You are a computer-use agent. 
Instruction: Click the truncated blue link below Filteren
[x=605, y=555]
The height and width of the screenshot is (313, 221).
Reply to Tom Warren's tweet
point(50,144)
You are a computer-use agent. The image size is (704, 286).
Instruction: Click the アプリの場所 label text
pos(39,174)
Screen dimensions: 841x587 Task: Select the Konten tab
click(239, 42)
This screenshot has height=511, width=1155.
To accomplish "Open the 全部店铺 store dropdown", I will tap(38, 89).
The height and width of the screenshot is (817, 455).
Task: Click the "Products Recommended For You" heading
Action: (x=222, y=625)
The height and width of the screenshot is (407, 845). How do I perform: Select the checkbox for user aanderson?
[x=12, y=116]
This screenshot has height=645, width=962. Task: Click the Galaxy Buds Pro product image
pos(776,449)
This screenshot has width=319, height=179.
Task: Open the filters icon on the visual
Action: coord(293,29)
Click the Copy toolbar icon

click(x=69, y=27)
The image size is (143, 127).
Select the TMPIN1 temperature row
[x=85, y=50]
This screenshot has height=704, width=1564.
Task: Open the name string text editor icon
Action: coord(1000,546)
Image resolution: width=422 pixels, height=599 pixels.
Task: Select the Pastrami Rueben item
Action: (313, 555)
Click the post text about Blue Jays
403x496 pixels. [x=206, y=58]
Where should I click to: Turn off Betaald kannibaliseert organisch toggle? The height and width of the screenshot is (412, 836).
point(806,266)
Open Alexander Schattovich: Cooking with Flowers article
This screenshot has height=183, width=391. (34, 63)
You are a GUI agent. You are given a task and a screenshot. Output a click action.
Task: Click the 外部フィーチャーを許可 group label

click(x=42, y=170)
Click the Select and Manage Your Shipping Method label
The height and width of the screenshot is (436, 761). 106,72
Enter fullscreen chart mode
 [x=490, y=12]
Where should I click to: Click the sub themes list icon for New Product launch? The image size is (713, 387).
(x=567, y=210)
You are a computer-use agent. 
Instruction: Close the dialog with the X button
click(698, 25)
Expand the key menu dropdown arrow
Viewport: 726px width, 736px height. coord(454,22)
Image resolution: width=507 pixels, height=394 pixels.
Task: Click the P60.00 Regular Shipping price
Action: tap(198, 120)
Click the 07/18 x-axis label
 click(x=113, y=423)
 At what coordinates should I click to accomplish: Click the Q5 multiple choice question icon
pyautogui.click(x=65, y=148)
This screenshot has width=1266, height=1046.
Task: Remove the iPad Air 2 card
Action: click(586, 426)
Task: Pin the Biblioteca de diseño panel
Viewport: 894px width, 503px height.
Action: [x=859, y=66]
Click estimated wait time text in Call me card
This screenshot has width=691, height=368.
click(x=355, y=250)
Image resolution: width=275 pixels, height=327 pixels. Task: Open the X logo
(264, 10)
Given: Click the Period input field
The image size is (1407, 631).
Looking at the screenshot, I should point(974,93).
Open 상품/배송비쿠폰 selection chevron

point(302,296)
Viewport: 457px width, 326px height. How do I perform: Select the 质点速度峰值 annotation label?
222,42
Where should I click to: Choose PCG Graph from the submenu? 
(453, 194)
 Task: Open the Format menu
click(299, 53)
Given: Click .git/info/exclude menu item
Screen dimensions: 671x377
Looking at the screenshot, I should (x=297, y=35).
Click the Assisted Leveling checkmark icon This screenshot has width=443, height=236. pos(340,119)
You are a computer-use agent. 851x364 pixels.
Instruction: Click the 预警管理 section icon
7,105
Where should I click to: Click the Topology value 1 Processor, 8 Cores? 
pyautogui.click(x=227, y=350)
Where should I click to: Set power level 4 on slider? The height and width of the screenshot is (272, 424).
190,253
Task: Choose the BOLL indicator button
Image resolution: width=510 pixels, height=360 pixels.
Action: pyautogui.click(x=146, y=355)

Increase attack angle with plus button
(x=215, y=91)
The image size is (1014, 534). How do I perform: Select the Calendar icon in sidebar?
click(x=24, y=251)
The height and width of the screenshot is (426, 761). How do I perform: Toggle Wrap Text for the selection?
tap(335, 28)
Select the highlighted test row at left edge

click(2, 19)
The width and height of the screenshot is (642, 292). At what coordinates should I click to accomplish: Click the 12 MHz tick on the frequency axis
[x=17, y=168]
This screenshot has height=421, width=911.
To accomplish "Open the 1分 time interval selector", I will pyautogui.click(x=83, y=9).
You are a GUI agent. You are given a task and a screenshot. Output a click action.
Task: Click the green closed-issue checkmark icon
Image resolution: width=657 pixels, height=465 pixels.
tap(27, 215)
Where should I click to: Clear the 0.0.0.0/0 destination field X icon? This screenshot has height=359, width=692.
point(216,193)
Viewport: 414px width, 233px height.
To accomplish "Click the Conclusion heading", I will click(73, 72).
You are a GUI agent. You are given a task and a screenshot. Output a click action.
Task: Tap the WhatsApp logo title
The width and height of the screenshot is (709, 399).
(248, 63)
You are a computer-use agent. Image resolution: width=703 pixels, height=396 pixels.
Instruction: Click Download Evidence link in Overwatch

^^^^^^^^

GOAL OF THE EXERCISE: Transcribe the records in full, so that each line reads exactly as before.

WRITTEN RESPONSE:
You are a computer-use agent. 
Instruction: Click the truncated blue link below Filteren
[x=605, y=555]
The height and width of the screenshot is (313, 221).
Reply to Tom Warren's tweet
point(50,144)
You are a computer-use agent. The image size is (704, 286).
Instruction: Click the アプリの場所 label text
pos(39,174)
Screen dimensions: 841x587 Task: Select the Konten tab
click(239, 42)
This screenshot has height=511, width=1155.
To accomplish "Open the 全部店铺 store dropdown", I will tap(38, 89).
The height and width of the screenshot is (817, 455).
Task: Click the "Products Recommended For You" heading
Action: (x=222, y=625)
The height and width of the screenshot is (407, 845). How do I perform: Select the checkbox for user aanderson?
[x=12, y=116]
This screenshot has height=645, width=962. Task: Click the Galaxy Buds Pro product image
pos(776,449)
This screenshot has width=319, height=179.
Task: Open the filters icon on the visual
Action: coord(293,29)
Click the Copy toolbar icon

click(x=69, y=27)
The image size is (143, 127).
Select the TMPIN1 temperature row
[x=85, y=50]
This screenshot has height=704, width=1564.
Task: Open the name string text editor icon
Action: coord(1000,546)
Image resolution: width=422 pixels, height=599 pixels.
Task: Select the Pastrami Rueben item
Action: (313, 555)
Click the post text about Blue Jays
403x496 pixels. [x=206, y=58]
Where should I click to: Turn off Betaald kannibaliseert organisch toggle? The height and width of the screenshot is (412, 836).
point(806,266)
Open Alexander Schattovich: Cooking with Flowers article
This screenshot has height=183, width=391. (34, 63)
You are a GUI agent. You are given a task and a screenshot. Output a click action.
Task: Click the 外部フィーチャーを許可 group label

click(x=42, y=170)
Click the Select and Manage Your Shipping Method label
The height and width of the screenshot is (436, 761). 106,72
Enter fullscreen chart mode
 [x=490, y=12]
Where should I click to: Click the sub themes list icon for New Product launch? The image size is (713, 387).
(x=567, y=210)
You are a computer-use agent. 
Instruction: Close the dialog with the X button
click(698, 25)
Expand the key menu dropdown arrow
Viewport: 726px width, 736px height. coord(454,22)
Image resolution: width=507 pixels, height=394 pixels.
Task: Click the P60.00 Regular Shipping price
Action: tap(198, 120)
Click the 07/18 x-axis label
 click(x=113, y=423)
 At what coordinates should I click to accomplish: Click the Q5 multiple choice question icon
pyautogui.click(x=65, y=148)
This screenshot has width=1266, height=1046.
Task: Remove the iPad Air 2 card
Action: click(586, 426)
Task: Pin the Biblioteca de diseño panel
Viewport: 894px width, 503px height.
Action: [x=859, y=66]
Click estimated wait time text in Call me card
This screenshot has width=691, height=368.
click(x=355, y=250)
Image resolution: width=275 pixels, height=327 pixels. Task: Open the X logo
(264, 10)
Given: Click the Period input field
The image size is (1407, 631).
Looking at the screenshot, I should point(974,93).
Open 상품/배송비쿠폰 selection chevron

point(302,296)
Viewport: 457px width, 326px height. How do I perform: Select the 质点速度峰值 annotation label?
222,42
Where should I click to: Choose PCG Graph from the submenu? 
(453, 194)
 Task: Open the Format menu
click(299, 53)
Given: Click .git/info/exclude menu item
Screen dimensions: 671x377
Looking at the screenshot, I should (x=297, y=35).
Click the Assisted Leveling checkmark icon This screenshot has width=443, height=236. pos(340,119)
You are a computer-use agent. 851x364 pixels.
Instruction: Click the 预警管理 section icon
7,105
Where should I click to: Click the Topology value 1 Processor, 8 Cores? 
pyautogui.click(x=227, y=350)
Where should I click to: Set power level 4 on slider? The height and width of the screenshot is (272, 424).
190,253
Task: Choose the BOLL indicator button
Image resolution: width=510 pixels, height=360 pixels.
Action: pyautogui.click(x=146, y=355)

Increase attack angle with plus button
(x=215, y=91)
The image size is (1014, 534). How do I perform: Select the Calendar icon in sidebar?
click(x=24, y=251)
The height and width of the screenshot is (426, 761). How do I perform: Toggle Wrap Text for the selection?
tap(335, 28)
Select the highlighted test row at left edge

click(2, 19)
The width and height of the screenshot is (642, 292). At what coordinates should I click to accomplish: Click the 12 MHz tick on the frequency axis
[x=17, y=168]
This screenshot has height=421, width=911.
To accomplish "Open the 1分 time interval selector", I will pyautogui.click(x=83, y=9).
You are a GUI agent. You are given a task and a screenshot. Output a click action.
Task: Click the green closed-issue checkmark icon
Image resolution: width=657 pixels, height=465 pixels.
tap(27, 215)
Where should I click to: Clear the 0.0.0.0/0 destination field X icon? This screenshot has height=359, width=692.
point(216,193)
Viewport: 414px width, 233px height.
To accomplish "Click the Conclusion heading", I will click(73, 72).
You are a GUI agent. You are given a task and a screenshot. Output a click action.
Task: Tap the WhatsApp logo title
The width and height of the screenshot is (709, 399).
(248, 63)
You are a computer-use agent. Image resolution: width=703 pixels, height=396 pixels.
Instruction: Click Download Evidence link in Overwatch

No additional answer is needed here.